Stored items:
##########
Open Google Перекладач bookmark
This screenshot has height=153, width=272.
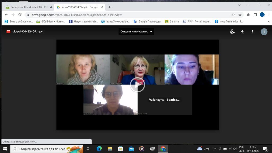[x=147, y=22]
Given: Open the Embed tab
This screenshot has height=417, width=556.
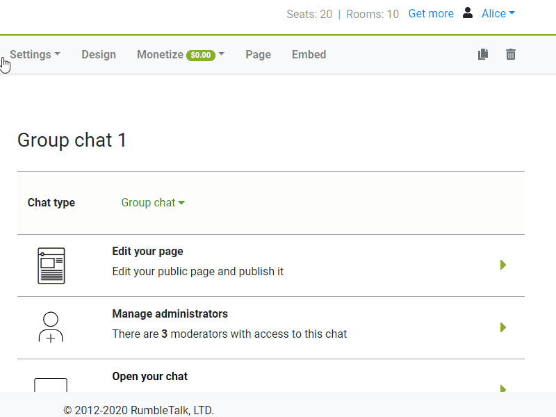Looking at the screenshot, I should point(309,54).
##########
== Stated task ==
Copy every line of the items above word for word. Leave the pictures out of your copy.

== Full response ==
Open Google Перекладач bookmark
This screenshot has height=153, width=272.
[x=147, y=22]
Given: Open the Embed tab
This screenshot has height=417, width=556.
Looking at the screenshot, I should point(309,54).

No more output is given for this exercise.